Yesterday, I talked about the uncertain future of college Jews in organized Reform Judaism. Now there may be hope, but from Hillel rather than Union for Reform Judaism, whose biennial convention I’m reporting from.
About five years ago, Hillel realized there was a dirth of Jewish life on college campuses. When they asked themselves how best to reach out to students, the answer was obvious: use students.
However, they had their hurdles. At the URJ Biennial, Associate Vice President for Student Engagement at Hiller Jennifer Zwilling told a room of college students and parents of students that Hillel has a stigma it is trying to fight. Students at the Biennial said Hillel was seen as conservatively Jewish, intimidating and hyper-focused on Shabbat services.
Hillel has since worked to counteract that image and simultaneously increase Jewish life on college campuses. Across 39 universities, 933 Campus Entrepreneurs Initiative interns, paid by Hillel, have worked with “senior Jewish educators” with a simple mission: get your Jewish friends, especially your Reform Jewish friends, involved in Judaism on campus.
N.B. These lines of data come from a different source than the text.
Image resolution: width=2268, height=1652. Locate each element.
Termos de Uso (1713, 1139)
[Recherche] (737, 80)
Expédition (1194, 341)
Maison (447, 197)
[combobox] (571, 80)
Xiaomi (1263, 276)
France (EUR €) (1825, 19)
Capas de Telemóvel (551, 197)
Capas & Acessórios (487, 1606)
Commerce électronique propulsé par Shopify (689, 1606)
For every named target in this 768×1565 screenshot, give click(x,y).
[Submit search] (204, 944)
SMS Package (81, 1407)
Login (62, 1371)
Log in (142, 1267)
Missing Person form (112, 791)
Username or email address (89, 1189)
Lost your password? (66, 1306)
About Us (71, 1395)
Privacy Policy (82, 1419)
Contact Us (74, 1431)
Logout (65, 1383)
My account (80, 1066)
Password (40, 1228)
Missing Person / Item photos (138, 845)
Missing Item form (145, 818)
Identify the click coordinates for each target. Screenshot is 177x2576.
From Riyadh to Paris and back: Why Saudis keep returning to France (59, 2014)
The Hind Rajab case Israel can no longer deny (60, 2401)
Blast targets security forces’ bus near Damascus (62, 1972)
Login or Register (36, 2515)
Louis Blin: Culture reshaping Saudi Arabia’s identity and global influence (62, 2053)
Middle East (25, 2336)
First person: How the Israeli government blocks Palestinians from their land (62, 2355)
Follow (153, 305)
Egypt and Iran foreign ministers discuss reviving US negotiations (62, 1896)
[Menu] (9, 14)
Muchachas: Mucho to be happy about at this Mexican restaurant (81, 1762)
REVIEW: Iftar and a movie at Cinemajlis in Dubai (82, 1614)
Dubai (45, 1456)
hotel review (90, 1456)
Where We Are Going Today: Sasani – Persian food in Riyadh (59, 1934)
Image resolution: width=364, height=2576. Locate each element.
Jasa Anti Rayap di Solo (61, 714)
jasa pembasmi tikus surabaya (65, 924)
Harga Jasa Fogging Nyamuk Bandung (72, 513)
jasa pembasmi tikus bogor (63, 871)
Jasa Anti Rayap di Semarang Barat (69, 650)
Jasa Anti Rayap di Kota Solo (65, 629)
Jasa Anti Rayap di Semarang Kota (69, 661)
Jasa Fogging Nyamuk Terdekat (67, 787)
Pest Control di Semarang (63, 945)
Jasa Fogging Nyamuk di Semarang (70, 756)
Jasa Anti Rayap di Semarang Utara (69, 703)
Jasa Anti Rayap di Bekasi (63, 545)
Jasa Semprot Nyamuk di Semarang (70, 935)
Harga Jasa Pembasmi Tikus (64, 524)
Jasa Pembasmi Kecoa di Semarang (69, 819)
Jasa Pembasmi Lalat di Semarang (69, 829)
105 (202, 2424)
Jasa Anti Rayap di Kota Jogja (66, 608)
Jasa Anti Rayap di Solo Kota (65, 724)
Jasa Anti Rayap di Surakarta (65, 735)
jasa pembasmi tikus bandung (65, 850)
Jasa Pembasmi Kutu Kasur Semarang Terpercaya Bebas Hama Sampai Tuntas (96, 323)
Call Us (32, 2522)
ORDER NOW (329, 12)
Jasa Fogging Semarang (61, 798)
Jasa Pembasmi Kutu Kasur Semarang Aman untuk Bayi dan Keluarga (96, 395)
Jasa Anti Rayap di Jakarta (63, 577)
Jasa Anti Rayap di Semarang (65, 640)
“The world is flattening. People’s networks are diffuse and out there. It [CEI] builds upon kind of what’s already out there in the general society and to use people’s social networks as the building grounds to create Jewish life for people on their own terms,” Zwilling told New Voices.
Since then, the program has been an unmitigated success, according to Zwilling.
Hillel reports that:
When CEI is present on a campus…
- …greater numbers of students are engaged in Jewish life
- …students with weaker Jewish backgrounds exhibit high levels of Jewish growth
- …those already active in Jewish life become mere effective leaders of Jewish life
- … interns stay involved in Jewish life after the program ends.
A program like this has a lot of promise to move beyond Hillel, Zwilling said. For example, a pilot URJ/Hillel Reform Engagement Intern program hires three interns at a price tag of $3,200 per intern. The interns currently at Cornell University, the University of Texas and the University of Pennsylvania are charged with making 60 students more involved in Jewish life. 20 of those students have to be Reform.